**Directions**
Using the data below, return the stretch from the line that contains "Where should I click to: Tap" through the line that contains "Click the first star in the FanDuel rating", both included, exactly as it stands and nothing beyond it.
[[ Provided information open ]]
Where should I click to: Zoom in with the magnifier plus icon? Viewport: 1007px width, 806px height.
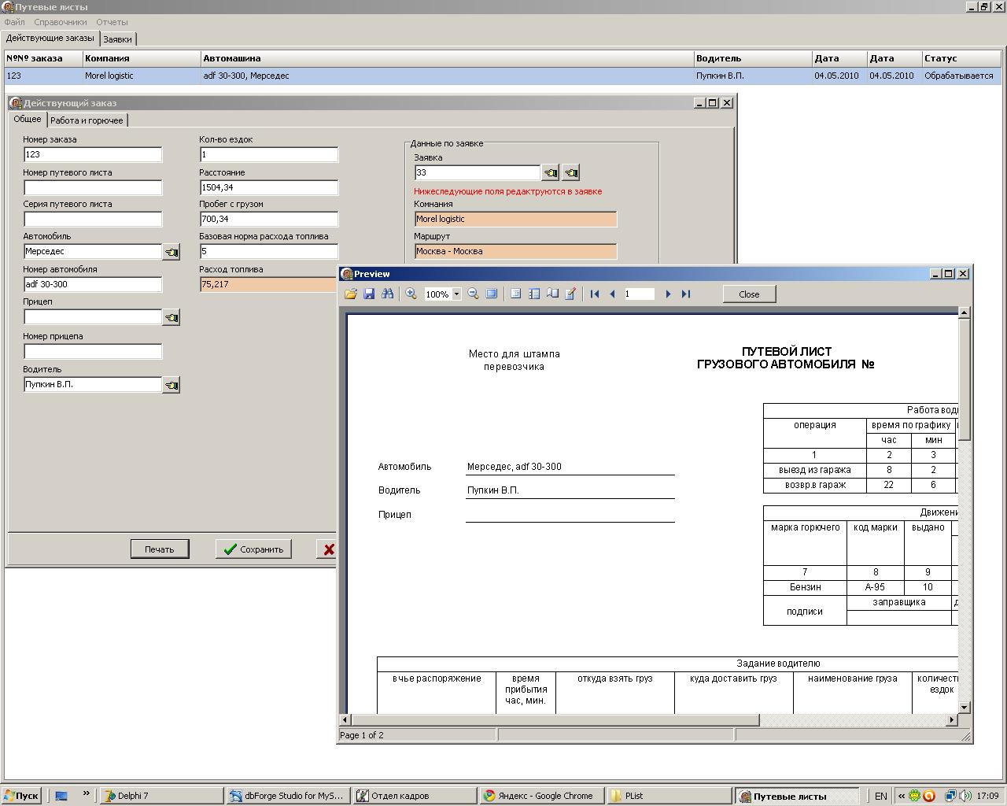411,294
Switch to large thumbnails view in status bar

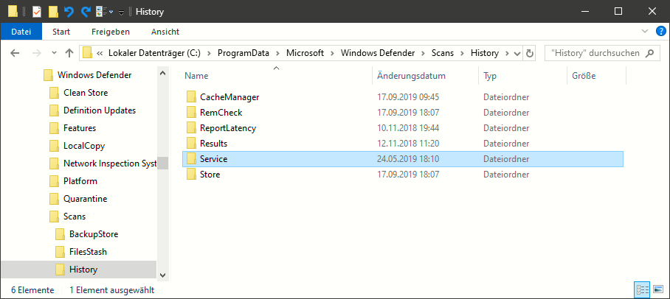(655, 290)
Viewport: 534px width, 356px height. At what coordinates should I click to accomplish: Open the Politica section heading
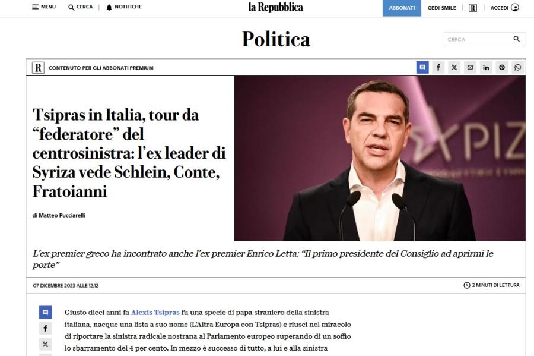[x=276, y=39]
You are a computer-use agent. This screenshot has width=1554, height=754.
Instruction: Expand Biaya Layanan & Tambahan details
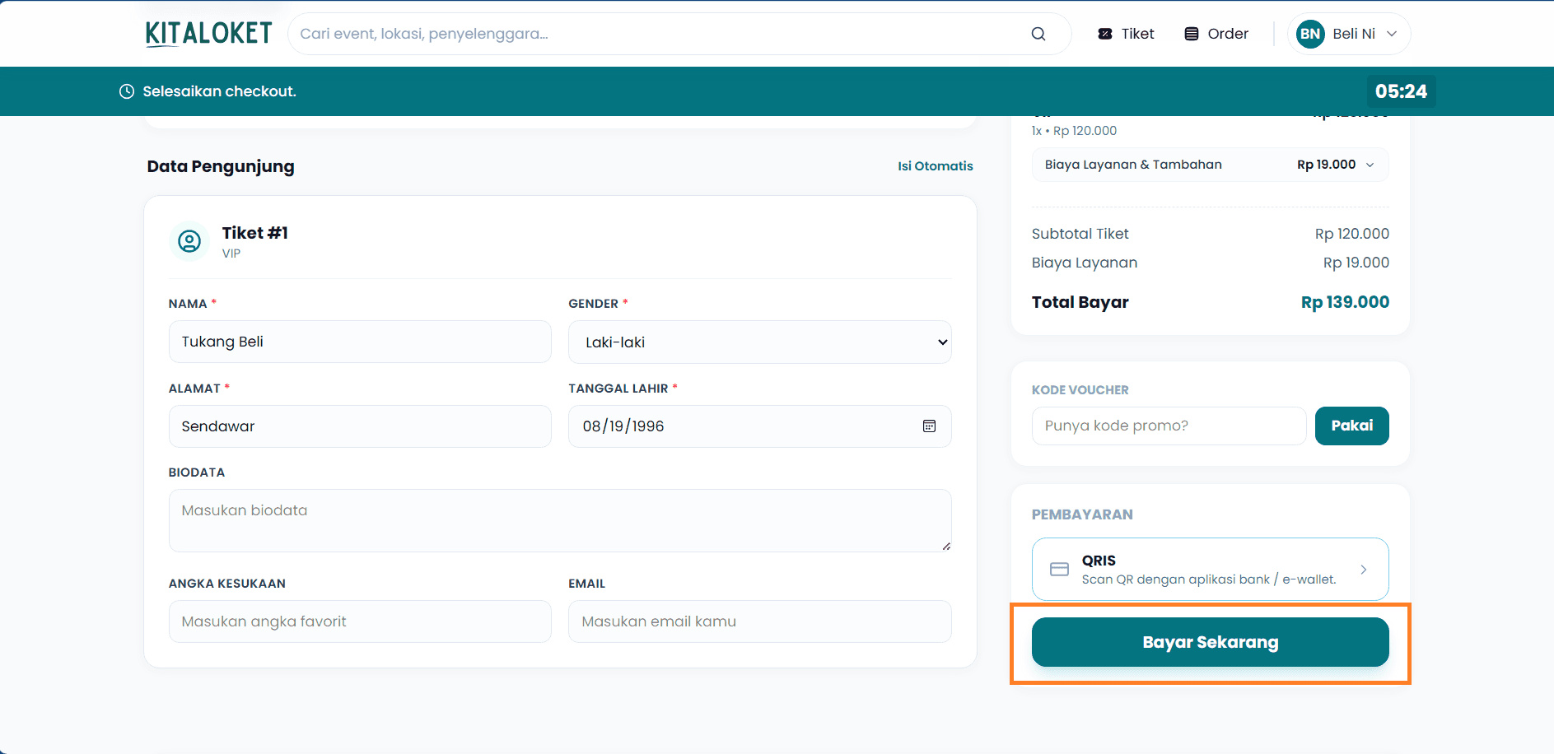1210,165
[[ Provided information closed ]]
[[ Provided information open ]]
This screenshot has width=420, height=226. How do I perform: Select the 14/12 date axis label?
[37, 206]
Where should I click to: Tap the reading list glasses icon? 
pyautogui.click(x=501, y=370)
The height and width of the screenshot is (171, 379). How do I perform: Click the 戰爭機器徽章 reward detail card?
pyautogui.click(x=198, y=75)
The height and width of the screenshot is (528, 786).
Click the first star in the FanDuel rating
[[ Provided information closed ]]
**Task response**
Where should I click to: Tap the reading list glasses icon? 
pyautogui.click(x=501, y=370)
The height and width of the screenshot is (171, 379). How do I perform: Click the 戰爭機器徽章 reward detail card?
pyautogui.click(x=198, y=75)
The height and width of the screenshot is (528, 786).
Click the first star in the FanDuel rating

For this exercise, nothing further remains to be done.